## Exercise prompt
Reproduce the passage of the mailing list post on Sledgehammer below, word for word, from "As the Intel" up to and including "of the CPU.".

## Page excerpt
########################################
[isabelle] sledgehammer in RC4 · Archive Mirror: Isabelle Users Mailing List

Stream: Archive Mirror: Isabelle Users Mailing List

Topic: [isabelle] sledgehammer in RC4

Email Gateway (Aug 19 2022 at 12:28):

From: Gottfried Barrow <gottfried.barrow@gmx.com>
Randy,

I didn't see that anyone answered this, and it was of interest to me,
because of how Sledgehammer used to deal with virtual cores (# of
threads), but things have changed to how I wanted them. It ceased to be
an issue for me because I currently use an older quad core with no
virtual threads.

I have a laptop with an i3-330m:

http://ark.intel.com/products/47663/

As the Intel web page shows, it has 2 hardware cores and 4 virtual
threads. My use of "ML {* Multithreading.max_threads_value () *}" for
that laptop returns "it = 4". For the older quad core that I use, which
has no virtual threads, it returns "it = 4". For a newer i7 with 4
cores, and 8 threads, I assume it would return "it = 8".

For the i3-330m, when I run sledgehammer with "e spass z3_tptp z3", on a
theorem it can't prove, with a 60 second timeout, I see 4 processes
start up, SPASS.exe, eprover.exe, and two copies of z3-solver.exe, all
taking up to about 25% of the CPU.
########################################
## Extracted data
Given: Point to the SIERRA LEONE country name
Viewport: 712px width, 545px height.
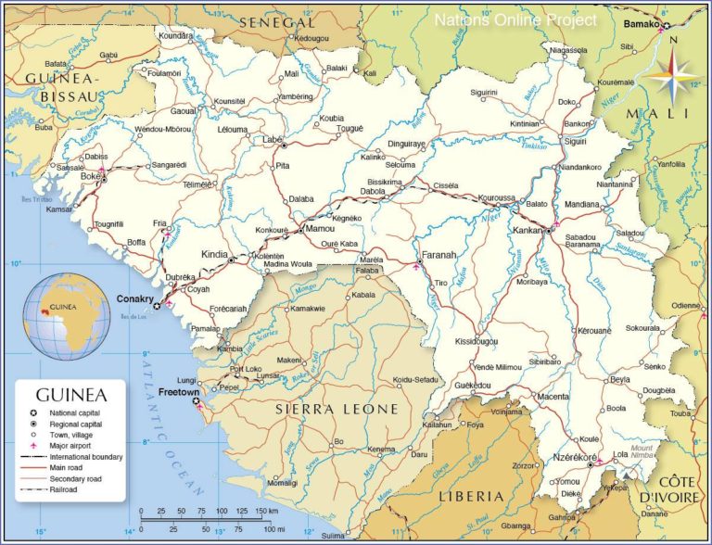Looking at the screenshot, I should click(337, 409).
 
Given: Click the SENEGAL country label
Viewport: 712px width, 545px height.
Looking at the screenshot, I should click(275, 21).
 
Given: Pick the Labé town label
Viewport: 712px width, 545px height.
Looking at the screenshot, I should click(273, 139).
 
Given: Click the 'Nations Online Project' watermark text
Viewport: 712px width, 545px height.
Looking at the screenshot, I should click(516, 19).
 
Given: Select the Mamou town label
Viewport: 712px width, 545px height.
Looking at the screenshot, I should click(320, 227).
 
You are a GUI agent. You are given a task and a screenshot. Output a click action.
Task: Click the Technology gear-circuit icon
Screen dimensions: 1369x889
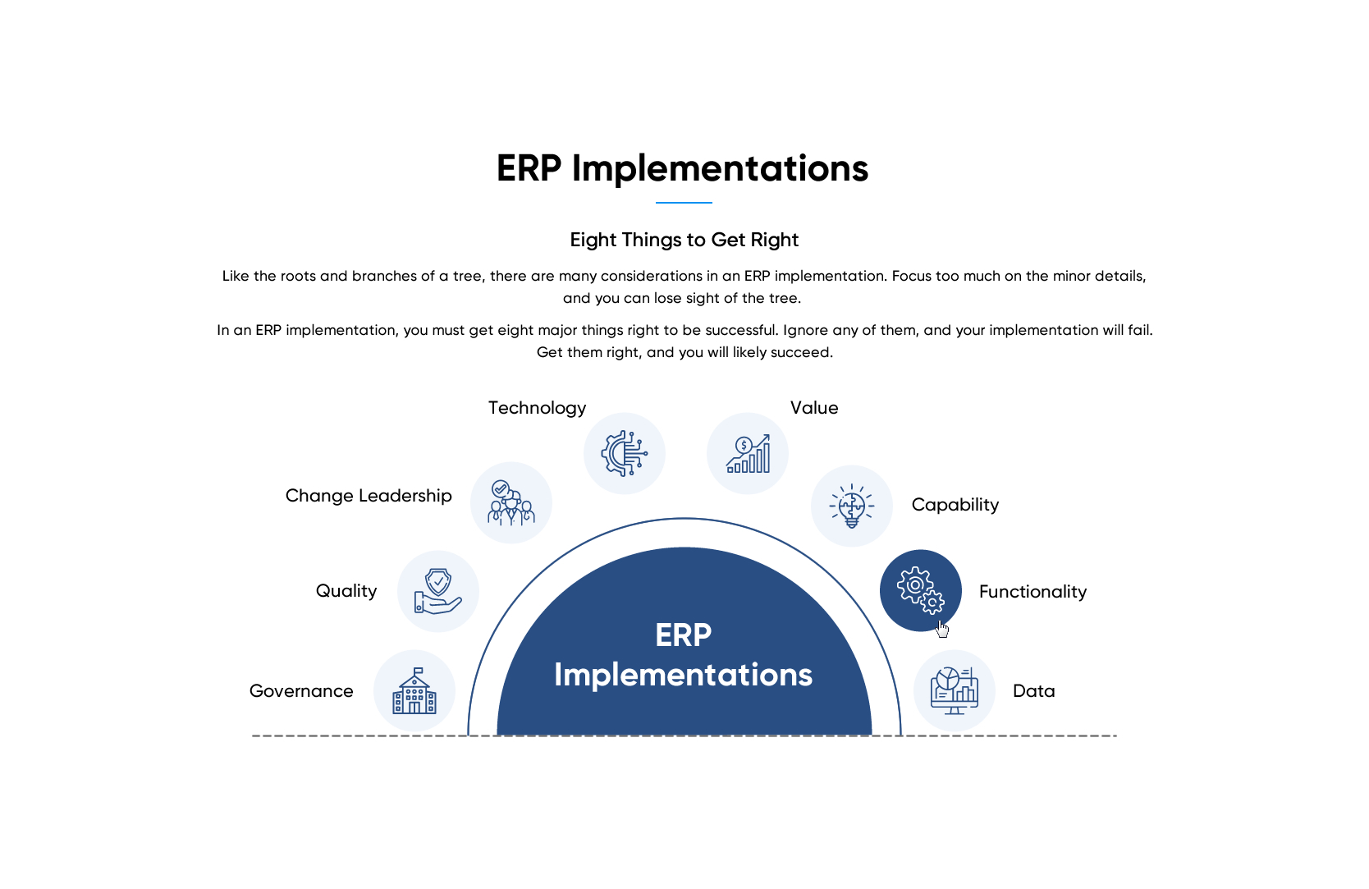click(x=624, y=453)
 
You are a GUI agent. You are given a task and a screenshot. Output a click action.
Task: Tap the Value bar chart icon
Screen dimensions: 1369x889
click(x=748, y=453)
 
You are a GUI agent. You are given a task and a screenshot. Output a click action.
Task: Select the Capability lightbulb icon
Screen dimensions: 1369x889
click(x=851, y=506)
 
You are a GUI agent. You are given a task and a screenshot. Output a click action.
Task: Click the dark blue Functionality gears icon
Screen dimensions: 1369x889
click(x=920, y=590)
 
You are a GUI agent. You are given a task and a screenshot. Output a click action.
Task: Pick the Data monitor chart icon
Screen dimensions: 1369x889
click(x=954, y=690)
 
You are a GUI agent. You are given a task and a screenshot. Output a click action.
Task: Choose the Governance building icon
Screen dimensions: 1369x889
click(x=414, y=690)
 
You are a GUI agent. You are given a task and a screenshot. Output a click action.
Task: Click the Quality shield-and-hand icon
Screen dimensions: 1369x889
click(x=437, y=591)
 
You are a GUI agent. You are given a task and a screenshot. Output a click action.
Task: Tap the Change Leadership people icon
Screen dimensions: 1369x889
click(x=511, y=502)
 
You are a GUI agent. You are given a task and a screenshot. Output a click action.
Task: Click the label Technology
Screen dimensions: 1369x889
click(x=537, y=408)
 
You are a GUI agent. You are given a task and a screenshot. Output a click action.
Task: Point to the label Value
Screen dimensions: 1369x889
click(x=814, y=408)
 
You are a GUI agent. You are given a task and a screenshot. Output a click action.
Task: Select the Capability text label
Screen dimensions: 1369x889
click(x=955, y=505)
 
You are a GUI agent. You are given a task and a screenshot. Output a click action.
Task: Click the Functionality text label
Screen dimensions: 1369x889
click(x=1032, y=592)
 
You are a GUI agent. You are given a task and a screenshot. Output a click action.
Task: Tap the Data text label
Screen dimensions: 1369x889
click(x=1033, y=691)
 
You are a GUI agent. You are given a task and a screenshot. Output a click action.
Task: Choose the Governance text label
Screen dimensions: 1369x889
click(x=301, y=691)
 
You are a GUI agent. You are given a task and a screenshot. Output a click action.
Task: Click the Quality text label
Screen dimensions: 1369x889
click(x=346, y=591)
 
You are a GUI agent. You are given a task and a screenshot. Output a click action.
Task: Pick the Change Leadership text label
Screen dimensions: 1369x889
click(x=369, y=496)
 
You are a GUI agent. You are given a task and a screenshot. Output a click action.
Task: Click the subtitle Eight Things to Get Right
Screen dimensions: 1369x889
click(x=684, y=240)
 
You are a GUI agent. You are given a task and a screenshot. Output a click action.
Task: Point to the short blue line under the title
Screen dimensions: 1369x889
click(x=684, y=203)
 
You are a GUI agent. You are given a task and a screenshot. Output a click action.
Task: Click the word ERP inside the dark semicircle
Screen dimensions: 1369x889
click(x=684, y=635)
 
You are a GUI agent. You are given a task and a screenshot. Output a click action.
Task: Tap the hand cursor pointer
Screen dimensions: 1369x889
click(x=941, y=629)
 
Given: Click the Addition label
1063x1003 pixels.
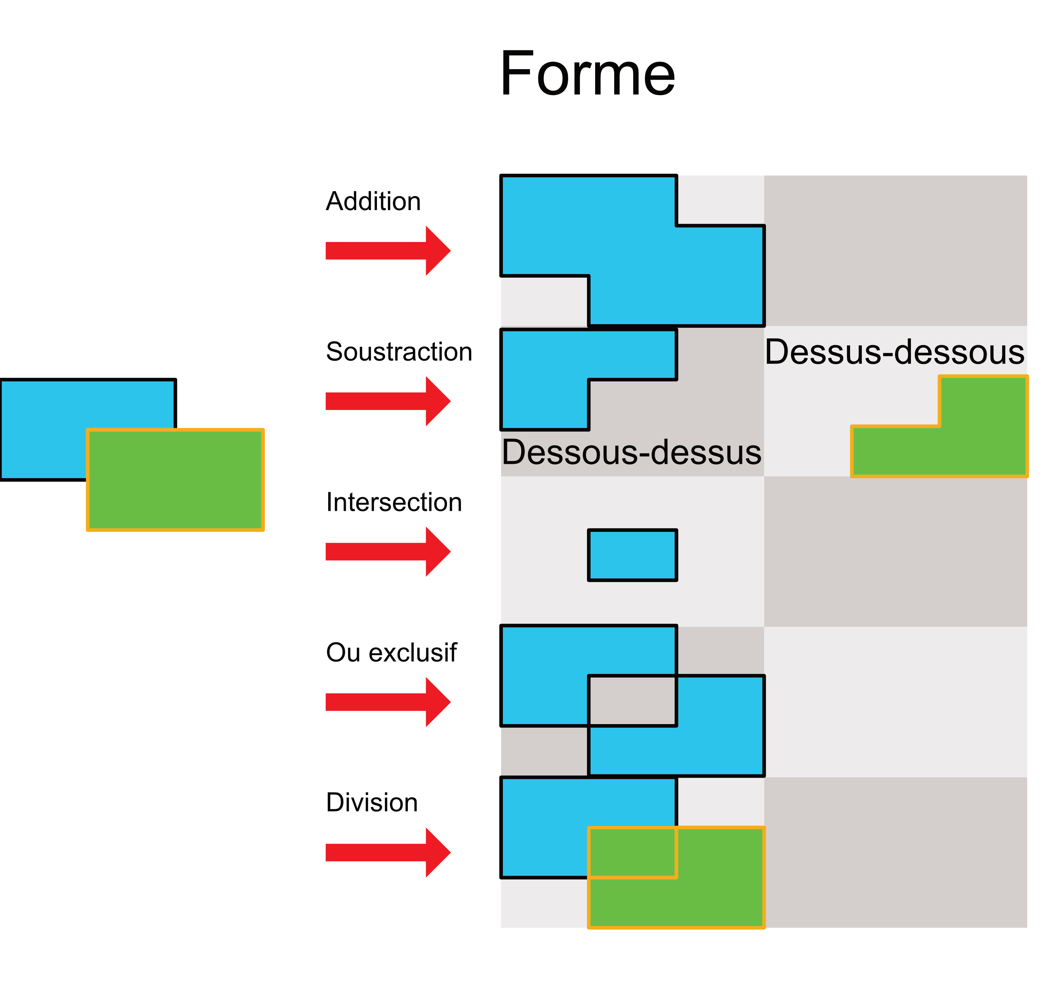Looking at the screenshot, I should [373, 202].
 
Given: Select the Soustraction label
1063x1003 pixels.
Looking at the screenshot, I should [399, 352].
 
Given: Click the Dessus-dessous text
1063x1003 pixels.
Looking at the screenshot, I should [895, 353].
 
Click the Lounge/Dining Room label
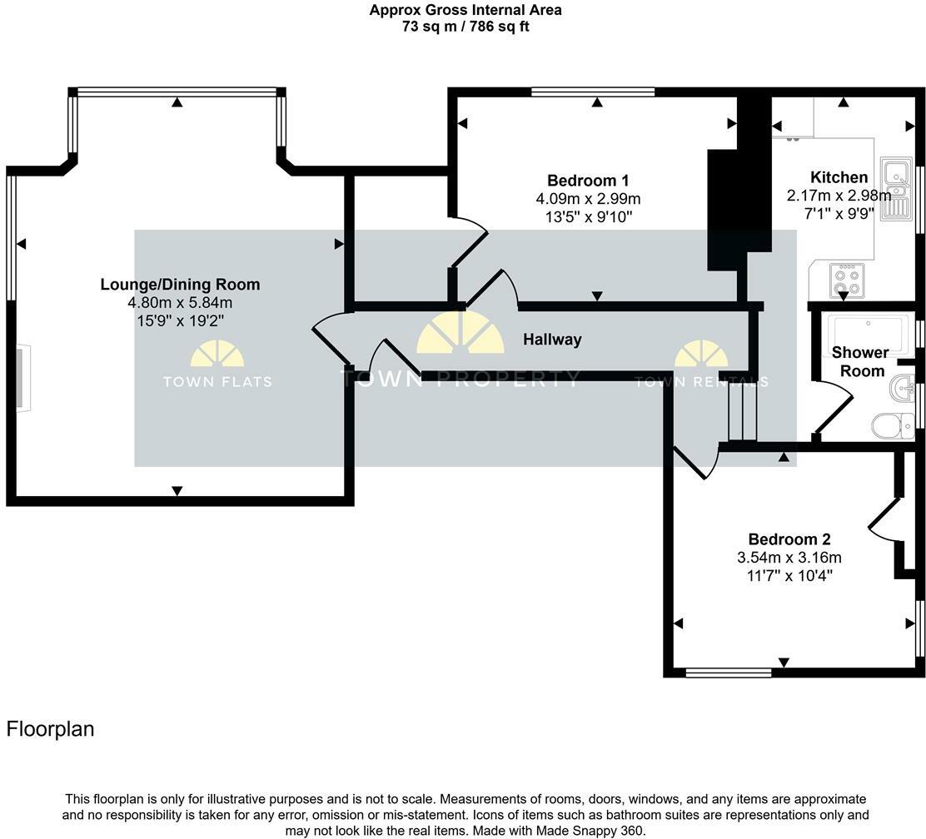(x=180, y=285)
########################################
## Correct result
As the Intel web page shows, it has 2 hardware cores and 4 virtual
threads. My use of "ML {* Multithreading.max_threads_value () *}" for
that laptop returns "it = 4". For the older quad core that I use, which
has no virtual threads, it returns "it = 4". For a newer i7 with 4
cores, and 8 threads, I assume it would return "it = 8".

For the i3-330m, when I run sledgehammer with "e spass z3_tptp z3", on a
theorem it can't prove, with a 60 second timeout, I see 4 processes
start up, SPASS.exe, eprover.exe, and two copies of z3-solver.exe, all
taking up to about 25% of the CPU.